Of Organic Gardening, Twincest, and Video Game Pop Culture

Or, what I did this weekend.

Doctor Who © BBC. Game of Thrones © George R.R. Martin & HBO. I have no freakin' clue where I found this photomanip. I was either highly caffeinated or drunk. Most likely the former.

I did gardening yesterday. It was nice to get some raised beds started to cover up the burn marks Brian made in attempts to control the moss by using baking soda bald areas in the lawn. The sweet onions and the hardier herbs in the ground, with some tomato and pepper plants started in their places in my makeshift greenhouse downstairs. All the while, I started up the first book in the Game of Thrones audioseries, A Song of Ice and Fire. Unlike The Omen Machine by Terry Goodkind, Song starts off with an interesting bang and keeps the ball rolling without having to break for pages upon pages of repetition. Currently I’m on disc 9 of 28, but we’ll get there eventually. Anyway, it turned out to be great background noise as I worked, even dragging out the portable CD player that fell on my head about three months ago when I tried to get a blanket from out of the closet–but that’s another story–into the garden (that’s backyard for everyone else whom like to pick on me for being an Anglophile) so that I may listen to the story whilst tilling the soil. About an hour into working, I hear the laughter of the adorable three-year-old next door and realise, “Dude, I’m listening to The Game of flippin’ Thrones in my garden and I’m surrounded by young families with small children!”

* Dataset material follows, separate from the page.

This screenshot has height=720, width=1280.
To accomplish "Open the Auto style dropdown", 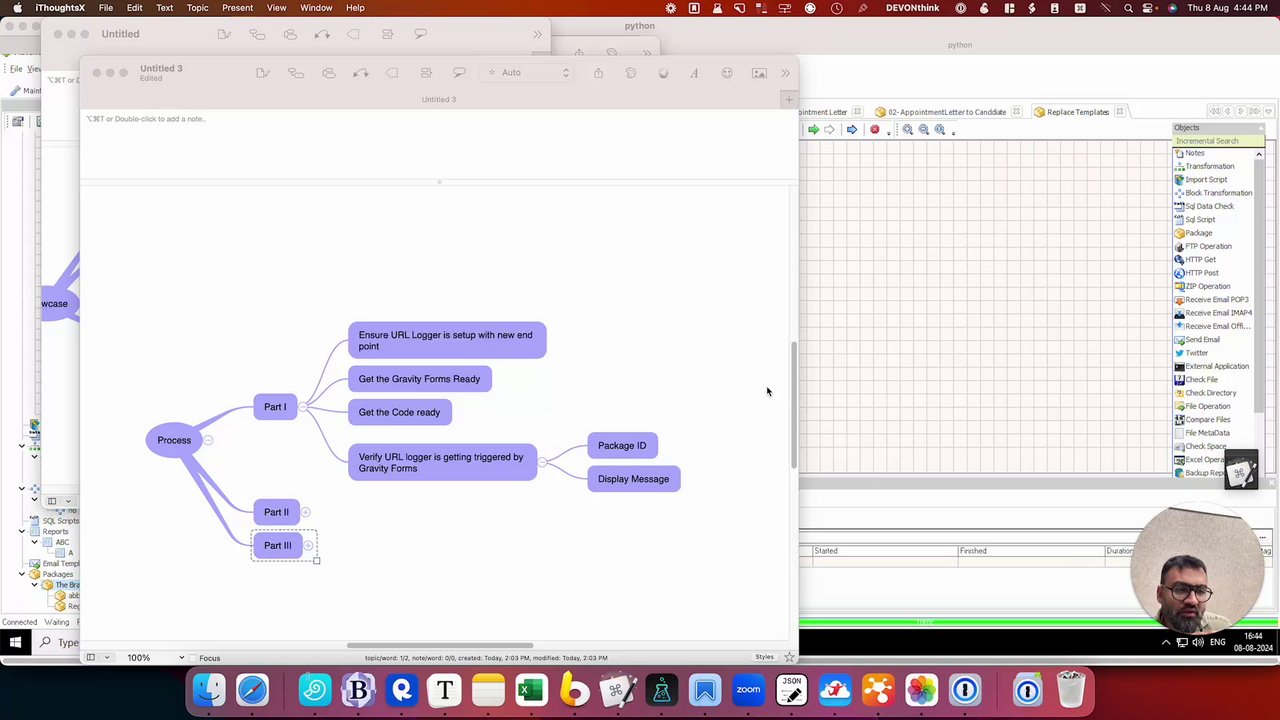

And yes, I kept right on planting whilst Bran is eavesdropping on Cersei and Jaime. Seriously, it was that scene where Wayne Knight shouts out “Dawson! We have Dawson here!” in Jurassic Park. Although the neighbour with the fence fired up his table saw and the neighbour on the other side was hauling out his grill and talking animated with his brother/brother-in-law/bromantic partner (not certain which), I figured I really needed to finish up outside because, heh, the alternative would be Manowar’s Kings of Steel.

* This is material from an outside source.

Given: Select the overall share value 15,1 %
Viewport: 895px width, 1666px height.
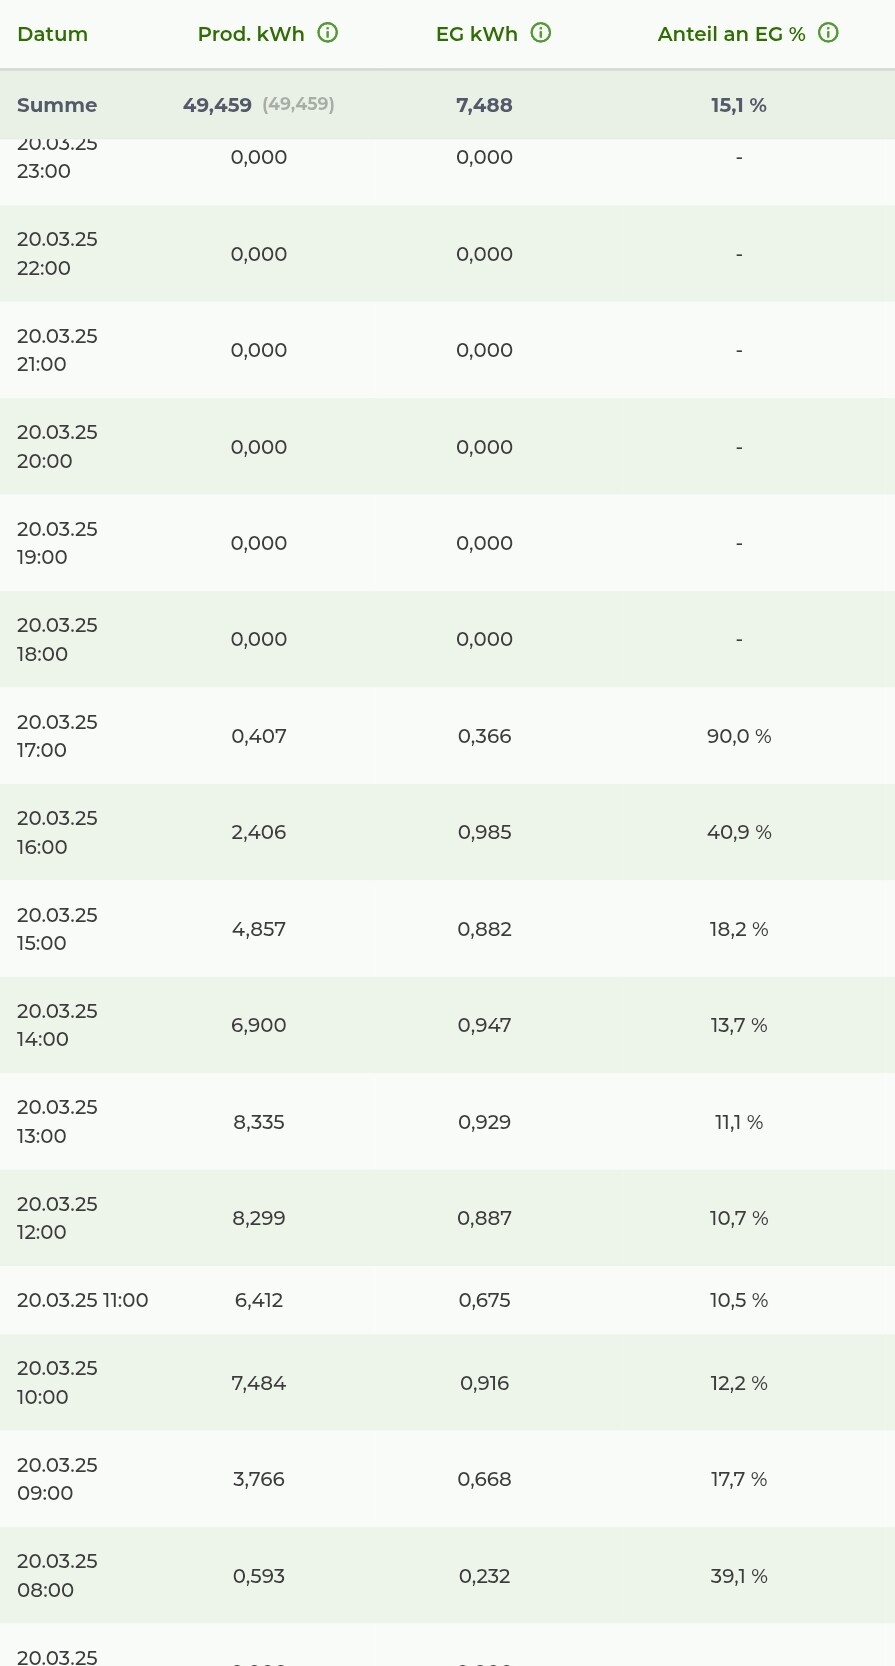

So it was back into the cellar, and there I worked on two kinds of tomatoes, peppers and (don’t tell Brian!) eggplants. After that, it was laundry, dishes, and tidying up the parlour whilst — wait for it! — ripping through (in the legal sense) two more discs. Then I proceeded to mend two shirts, a winter jacket, re-stuff and reupholster the footrest and armrests of my ancient arm chair I had inherited from Jenny’s parents, change over more laundry, rolled some fingering weight yarn into balls (if you must know, sock weight, one blue, one white–do the math) –good Primus on Gallifrey, I got a lot done!

Taking a break from the plight of the Starks (and wishing the Lannisters — with the exception of Tyrion, at least he’s interesting — would just spontaneously implode) I switched over to another, this one physical, book, as far from A Song as one could get: Ready Player One by Earnest Cline. Now there was a great, fun, fast read! It’s Snow Crash meets Little Brother X without the Unicron-sized infodumps, and more 80’s pop-culture references than the first season of Spaced. First of all, it revolves around the history of video games. Actual history. Deep history. It starts with the Atari 2600 game of Adventure and the very first Easter Egg in gaming history, and continued from there. It was clever, well-written, and kept my interest, perhaps because it played off of my own childhood. (Only one mention of Doctor Who, however, and a brief Transformers nod. Mostly it revolved around John Hughes flicks and shows I watched only because, hey, I was a child of the 80’s. We were glued to the boob tube.) A phenomenal, fast, at times nostalgic read; highly recommended.

Now, back to the grind. It could either involve my epic metal station on Last.FM or continuing A Song of Ice and Fire. Some may not see a difference.